Regulation of sugar transport in cultured diploid human skin fibroblasts

Abstract

The regulation of hexose transport under glucose‐starvation conditions was studied in cultured human skin fibroblasts. Glucose starvation enhanced the transport of 2‐DG and 3‐O‐methyl‐D‐glucose (3‐OMG) but not of L‐glucose. Glucose‐starvation enhanced transport was inhibited by cytochalasin B (10 μM). The starvation‐induced change in 2‐DG transport was due to an increase in the V~max~ of both the high and low affinity transport sites (2.8‐ and 2.4‐fold, respectively) with no effect on their K~m~s. The presence of 5.55 mM galactose, fructose, or L‐glucose in the medium resulted in transport increases similar to those seen in glucose‐starved cells, while the presence of 5.55 mM glucose, mannose, or 3‐OMG repressed 2‐DG transport. Glucose‐starvation enhancement of 2‐DG transport was blocked by cycloheximide (20 μg/ml) but not by actinomycin D (0.03 μg/ml) or α‐amanitin (3.5 μM).
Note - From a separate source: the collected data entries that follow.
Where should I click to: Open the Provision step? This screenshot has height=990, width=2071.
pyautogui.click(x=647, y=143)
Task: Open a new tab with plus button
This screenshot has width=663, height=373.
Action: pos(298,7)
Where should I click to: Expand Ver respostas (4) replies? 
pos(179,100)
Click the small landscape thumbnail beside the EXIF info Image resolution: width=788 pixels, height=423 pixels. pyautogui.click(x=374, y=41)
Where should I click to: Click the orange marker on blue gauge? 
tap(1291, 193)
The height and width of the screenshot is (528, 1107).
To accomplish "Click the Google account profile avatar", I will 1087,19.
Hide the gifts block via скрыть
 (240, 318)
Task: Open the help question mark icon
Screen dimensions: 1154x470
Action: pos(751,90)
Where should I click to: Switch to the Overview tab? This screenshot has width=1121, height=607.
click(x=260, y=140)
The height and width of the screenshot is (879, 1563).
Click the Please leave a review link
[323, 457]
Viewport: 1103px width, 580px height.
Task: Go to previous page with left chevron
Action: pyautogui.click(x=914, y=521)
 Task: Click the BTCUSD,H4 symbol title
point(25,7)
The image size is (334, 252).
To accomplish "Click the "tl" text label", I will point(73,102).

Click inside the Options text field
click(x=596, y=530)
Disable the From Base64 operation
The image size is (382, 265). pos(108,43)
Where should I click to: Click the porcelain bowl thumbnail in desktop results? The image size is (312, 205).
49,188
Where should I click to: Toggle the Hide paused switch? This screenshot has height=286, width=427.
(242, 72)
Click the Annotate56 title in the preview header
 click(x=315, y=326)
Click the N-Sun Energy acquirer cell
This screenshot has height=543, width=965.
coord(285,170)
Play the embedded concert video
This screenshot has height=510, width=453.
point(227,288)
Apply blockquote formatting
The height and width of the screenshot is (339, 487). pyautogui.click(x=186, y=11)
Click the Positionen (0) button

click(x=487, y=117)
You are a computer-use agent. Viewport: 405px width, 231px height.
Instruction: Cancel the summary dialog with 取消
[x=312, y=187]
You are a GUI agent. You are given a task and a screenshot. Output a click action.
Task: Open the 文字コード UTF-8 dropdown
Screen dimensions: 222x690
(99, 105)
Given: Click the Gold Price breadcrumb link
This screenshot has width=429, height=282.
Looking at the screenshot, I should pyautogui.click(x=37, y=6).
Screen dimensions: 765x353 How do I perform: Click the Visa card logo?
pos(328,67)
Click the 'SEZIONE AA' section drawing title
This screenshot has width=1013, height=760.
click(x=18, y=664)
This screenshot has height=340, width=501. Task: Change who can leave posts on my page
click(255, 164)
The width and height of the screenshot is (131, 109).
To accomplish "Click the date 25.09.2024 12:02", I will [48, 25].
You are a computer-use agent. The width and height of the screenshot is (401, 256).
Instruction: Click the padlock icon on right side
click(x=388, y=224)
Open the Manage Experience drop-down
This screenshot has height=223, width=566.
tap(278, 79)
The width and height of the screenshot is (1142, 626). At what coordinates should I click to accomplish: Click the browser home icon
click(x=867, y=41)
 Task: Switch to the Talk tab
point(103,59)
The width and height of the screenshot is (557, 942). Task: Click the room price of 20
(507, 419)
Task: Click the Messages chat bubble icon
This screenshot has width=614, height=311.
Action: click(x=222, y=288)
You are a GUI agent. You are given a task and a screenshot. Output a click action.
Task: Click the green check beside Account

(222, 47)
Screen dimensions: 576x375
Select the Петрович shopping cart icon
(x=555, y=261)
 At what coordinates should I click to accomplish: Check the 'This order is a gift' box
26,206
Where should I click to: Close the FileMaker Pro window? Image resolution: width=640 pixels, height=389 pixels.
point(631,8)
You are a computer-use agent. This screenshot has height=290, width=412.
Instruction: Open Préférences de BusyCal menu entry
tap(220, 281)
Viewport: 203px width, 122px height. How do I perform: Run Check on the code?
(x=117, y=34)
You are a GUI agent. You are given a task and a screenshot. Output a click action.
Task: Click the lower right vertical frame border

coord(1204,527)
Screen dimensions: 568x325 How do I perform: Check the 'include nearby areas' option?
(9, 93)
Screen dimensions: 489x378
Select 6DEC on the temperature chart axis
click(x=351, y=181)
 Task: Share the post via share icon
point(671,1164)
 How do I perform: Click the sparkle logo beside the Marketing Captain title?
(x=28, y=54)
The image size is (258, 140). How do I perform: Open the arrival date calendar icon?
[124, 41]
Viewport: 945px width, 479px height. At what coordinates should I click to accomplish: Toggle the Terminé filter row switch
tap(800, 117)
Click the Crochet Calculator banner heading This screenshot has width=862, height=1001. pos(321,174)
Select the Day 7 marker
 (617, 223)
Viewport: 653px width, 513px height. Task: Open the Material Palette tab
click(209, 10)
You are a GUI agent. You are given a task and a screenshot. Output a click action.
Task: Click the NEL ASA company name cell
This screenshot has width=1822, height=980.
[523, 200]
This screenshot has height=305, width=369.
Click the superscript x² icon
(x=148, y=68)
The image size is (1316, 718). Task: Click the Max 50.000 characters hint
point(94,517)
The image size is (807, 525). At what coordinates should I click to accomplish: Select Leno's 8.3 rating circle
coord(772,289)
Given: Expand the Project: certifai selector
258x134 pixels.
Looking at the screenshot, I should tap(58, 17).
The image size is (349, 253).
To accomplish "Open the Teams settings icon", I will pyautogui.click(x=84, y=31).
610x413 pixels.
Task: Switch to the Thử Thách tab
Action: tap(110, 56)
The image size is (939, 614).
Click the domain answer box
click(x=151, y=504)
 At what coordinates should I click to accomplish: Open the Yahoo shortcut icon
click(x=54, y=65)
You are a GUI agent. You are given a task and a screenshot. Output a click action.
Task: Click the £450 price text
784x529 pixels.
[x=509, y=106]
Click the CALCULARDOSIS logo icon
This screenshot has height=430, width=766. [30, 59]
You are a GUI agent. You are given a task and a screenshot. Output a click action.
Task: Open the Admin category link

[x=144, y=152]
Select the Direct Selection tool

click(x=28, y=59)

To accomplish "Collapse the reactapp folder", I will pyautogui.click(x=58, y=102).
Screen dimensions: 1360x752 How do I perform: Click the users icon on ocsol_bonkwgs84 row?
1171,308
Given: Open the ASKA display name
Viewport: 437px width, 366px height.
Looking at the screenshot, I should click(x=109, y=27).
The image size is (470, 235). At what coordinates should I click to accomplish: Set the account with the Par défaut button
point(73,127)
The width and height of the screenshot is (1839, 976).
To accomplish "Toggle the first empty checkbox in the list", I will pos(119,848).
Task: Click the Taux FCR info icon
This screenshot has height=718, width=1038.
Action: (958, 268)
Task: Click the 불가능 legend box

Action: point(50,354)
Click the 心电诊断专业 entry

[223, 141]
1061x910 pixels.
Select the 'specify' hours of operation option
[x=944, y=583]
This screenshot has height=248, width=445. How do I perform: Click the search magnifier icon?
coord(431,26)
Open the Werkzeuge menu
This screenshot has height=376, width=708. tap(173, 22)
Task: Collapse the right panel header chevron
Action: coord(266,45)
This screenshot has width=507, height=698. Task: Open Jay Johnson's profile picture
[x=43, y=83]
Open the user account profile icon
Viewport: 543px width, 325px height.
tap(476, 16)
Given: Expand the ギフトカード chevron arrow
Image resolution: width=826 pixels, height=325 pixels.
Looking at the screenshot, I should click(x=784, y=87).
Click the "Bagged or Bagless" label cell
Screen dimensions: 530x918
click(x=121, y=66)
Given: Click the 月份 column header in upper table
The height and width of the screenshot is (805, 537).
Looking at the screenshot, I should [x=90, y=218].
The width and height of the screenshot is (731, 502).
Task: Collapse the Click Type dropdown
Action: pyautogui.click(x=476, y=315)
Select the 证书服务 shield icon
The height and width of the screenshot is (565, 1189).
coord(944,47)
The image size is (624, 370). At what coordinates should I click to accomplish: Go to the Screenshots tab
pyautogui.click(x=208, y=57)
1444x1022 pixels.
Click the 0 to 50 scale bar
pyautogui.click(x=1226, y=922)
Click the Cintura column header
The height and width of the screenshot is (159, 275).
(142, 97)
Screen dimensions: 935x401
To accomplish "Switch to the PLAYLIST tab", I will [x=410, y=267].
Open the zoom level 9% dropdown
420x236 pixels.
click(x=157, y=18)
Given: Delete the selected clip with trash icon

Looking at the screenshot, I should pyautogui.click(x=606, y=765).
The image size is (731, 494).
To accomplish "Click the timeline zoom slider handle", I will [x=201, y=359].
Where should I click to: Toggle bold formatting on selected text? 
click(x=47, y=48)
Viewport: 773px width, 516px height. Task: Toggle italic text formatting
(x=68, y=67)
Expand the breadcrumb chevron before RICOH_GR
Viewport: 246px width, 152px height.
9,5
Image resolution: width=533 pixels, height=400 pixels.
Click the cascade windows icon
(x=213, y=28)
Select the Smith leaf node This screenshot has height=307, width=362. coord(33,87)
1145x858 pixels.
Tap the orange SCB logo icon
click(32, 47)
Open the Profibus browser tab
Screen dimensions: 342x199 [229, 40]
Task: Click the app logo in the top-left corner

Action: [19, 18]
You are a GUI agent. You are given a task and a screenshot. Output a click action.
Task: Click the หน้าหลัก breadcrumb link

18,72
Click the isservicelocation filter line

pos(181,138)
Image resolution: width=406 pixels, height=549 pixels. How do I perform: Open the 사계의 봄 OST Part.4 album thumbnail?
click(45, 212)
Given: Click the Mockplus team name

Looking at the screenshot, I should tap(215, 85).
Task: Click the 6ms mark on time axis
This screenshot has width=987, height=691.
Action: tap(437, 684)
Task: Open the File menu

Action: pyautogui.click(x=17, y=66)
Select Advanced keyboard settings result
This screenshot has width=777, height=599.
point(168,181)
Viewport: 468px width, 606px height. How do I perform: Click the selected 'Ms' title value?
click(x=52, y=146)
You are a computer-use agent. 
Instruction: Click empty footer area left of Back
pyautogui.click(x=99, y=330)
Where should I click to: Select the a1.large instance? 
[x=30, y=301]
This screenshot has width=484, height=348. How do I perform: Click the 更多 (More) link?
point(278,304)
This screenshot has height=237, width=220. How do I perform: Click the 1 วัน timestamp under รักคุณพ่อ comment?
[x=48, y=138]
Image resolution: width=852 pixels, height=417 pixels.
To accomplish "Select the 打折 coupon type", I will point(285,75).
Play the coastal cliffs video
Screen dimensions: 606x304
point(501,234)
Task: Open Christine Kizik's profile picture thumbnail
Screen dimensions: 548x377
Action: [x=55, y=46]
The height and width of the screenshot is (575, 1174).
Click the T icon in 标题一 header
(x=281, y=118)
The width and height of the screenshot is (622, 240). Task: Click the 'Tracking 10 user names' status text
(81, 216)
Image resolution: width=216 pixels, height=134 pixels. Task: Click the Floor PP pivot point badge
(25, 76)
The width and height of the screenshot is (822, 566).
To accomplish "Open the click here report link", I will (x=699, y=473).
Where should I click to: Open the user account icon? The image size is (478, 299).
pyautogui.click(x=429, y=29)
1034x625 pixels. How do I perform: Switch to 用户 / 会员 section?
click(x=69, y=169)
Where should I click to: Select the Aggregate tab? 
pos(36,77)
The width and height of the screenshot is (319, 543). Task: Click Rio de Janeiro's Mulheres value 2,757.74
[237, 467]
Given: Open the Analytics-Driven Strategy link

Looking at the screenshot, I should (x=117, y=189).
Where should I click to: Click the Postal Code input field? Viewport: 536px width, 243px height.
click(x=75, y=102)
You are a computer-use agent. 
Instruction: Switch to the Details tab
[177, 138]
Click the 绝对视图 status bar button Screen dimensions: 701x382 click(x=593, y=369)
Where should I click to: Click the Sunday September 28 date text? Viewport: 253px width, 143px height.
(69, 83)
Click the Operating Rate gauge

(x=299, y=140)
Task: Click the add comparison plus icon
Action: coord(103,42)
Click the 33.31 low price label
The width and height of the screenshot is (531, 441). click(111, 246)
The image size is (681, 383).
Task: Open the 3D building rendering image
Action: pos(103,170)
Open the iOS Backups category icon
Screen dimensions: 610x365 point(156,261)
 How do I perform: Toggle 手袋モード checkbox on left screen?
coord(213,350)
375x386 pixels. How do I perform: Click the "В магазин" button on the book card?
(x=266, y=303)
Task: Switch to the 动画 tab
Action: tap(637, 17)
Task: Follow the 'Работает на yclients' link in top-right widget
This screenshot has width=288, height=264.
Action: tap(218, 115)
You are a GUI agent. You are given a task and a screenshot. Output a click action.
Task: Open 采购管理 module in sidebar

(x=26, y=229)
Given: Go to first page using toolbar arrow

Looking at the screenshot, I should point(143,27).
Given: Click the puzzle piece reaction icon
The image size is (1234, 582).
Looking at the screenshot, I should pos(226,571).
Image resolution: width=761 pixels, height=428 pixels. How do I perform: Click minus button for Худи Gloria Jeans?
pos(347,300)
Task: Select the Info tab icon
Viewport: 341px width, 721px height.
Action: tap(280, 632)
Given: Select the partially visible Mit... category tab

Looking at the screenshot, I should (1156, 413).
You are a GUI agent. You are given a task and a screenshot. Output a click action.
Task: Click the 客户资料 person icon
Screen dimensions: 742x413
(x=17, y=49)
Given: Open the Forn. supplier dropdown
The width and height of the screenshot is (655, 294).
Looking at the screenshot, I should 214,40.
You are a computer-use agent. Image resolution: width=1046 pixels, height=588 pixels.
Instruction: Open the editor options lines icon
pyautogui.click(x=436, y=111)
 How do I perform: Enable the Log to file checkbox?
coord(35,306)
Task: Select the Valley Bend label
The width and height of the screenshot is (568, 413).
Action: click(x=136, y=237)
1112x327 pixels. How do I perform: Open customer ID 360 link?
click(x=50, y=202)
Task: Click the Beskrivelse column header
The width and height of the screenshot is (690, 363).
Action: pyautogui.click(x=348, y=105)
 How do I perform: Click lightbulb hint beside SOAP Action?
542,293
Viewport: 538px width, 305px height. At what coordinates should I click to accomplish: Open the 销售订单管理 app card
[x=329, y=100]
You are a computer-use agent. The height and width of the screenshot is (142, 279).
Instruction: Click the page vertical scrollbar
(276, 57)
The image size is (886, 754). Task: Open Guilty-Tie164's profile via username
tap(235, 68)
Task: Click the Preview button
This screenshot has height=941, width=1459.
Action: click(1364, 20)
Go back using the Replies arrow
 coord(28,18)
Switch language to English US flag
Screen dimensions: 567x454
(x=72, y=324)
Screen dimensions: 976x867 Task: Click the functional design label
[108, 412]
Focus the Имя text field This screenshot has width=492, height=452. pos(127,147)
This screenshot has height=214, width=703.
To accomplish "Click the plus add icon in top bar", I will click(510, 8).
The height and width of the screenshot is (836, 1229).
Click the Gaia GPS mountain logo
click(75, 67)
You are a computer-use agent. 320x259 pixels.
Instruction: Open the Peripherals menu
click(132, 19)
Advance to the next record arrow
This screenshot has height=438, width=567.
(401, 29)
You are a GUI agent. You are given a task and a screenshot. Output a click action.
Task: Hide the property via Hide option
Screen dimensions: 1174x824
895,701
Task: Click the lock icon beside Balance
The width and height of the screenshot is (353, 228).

Readdition of glucose (5.55 mM) for six hours to glucose‐starved cells led to a rapid decrease in hexose transport that could be blocked by cycloheximide but not actinomycin D. Although readdition of 3‐OMG to glucose‐starved cells had little effect on reversing the transport increases, glucose plus 3‐OMG were more effective than glucose alone. Serum containing cultures (10% v/v) of glucose‐fed or glucose‐starved cells exhibited rapid decreases in 2‐DG transport when exposed to glucose‐containing serum‐free medium. These decreases were prevented by employing glucose‐free, serum‐free medium. The data indicate that hexose transport regulation in cultured human fibrob asts involves protein synthesis of hexose carriers balanced by interactions of glucose with a regulatory protein(s) and glucose metabolism as they affect the regulation and/or turnover of the carrier molecules.